Pubblicato da: Serena Manieri | Gio, 5 Marzo 2020 - 20:45
Un momento del presidio degli operai Ilva a Roma in piazza Montecitorio, davanti alla Camera dei deputati, in concomitanza con l'incontro a Palazzo Chigi tra il governo, le parti sociali, le istituzioni locali e la stessa azienda, sul futuro dello stabilimento di Taranto, 29 novembre 2012.

Ancelor Mittal resta a Taranto. È il risultato di una prima intesa raggiunta dai commissari dell’ex Ilva in amministrazione straordinaria e i vertici di Am Investco, che consentirà agli stabilimenti di non chiudere e al colosso del siderurgico di mantenere in azienda 10.700 dipendenti e di raggiungere la piena produzione entro il 2025.

Un pre-accordo – giunto a due giorni dall’udienza del Tribunale di Milano sui ricorsi – che vede la contrarietà dei sindacati a causa del rinvio di alcuni dei nodi della vicenda, ma che, grazie anche alla previsione di importanti investimenti pubblici, secondo quanto dichiarato dal ministro dell’Economia Roberto Gualtieri, “consentirà il rilancio coniugando rispetto per la salute e l’ambiente, tutela dell’occupazione e garanzia di concrete prospettive di competitività”.

E proprio sull’ammontare dell’impegno dello Stato la trattativa risulta ancora aperta, con un’ipotesi di 2 miliardi di Euro di investimenti che, attraverso Invitalia, giungerebbero nelle casse di Am Investco. Tra le condizioni del pre-accordo, una “caparra penitenziale” di 500 milioni di euro che Mittal dovrebbe versare nel caso di recessione dal contratto di affitto, possibile nel caso in cui non si giunga ad un nuovo contratto di investimento, con l’ingresso di nuovi soci, entro il 30 novembre 2020. Oltre alla revoca “dei sequestri penali” l’accordo vincola la chiusura dell’operazione alla modifica del Piano Ambientale, l’autorizzazione a portare la produzione a 8 milioni di tonnellate l’anno, oltre a un nuovo accordo coi sindacati che l’utilizzo di nuovi ammortizzatori sociali fino al raggiungimento della piena capacità produttiva.

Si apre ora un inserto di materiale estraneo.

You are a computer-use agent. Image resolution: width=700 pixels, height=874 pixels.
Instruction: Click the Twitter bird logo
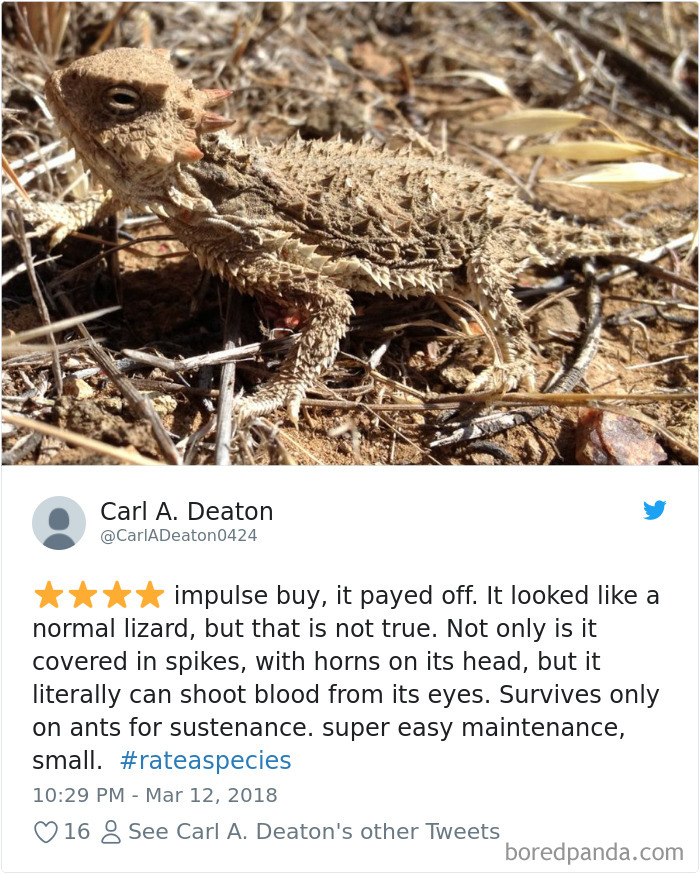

“Nei fatti il pre-accordo prevede una fase di stallo da qui alla fine del 2020 per quanto riguarda le prospettive e l’esecuzione del piano industriale” è il commento di Cgil, Cisl, Uil, Fiom, Fim e Uilm, “Non si chiarisce quale sarà il ruolo dello Stato e delle banche, né come sarà distribuito il mix produttivo tra ciclo integrale e forni elettrici, il ruolo conseguente delle due società, la possibilità con questo piano di occupare i 10.700 lavoratori più i 1.800 in amministrazione straordinaria e i lavoratori delle aziende di appalto, che l’accordo del 6 settembre 2018 assicurava”.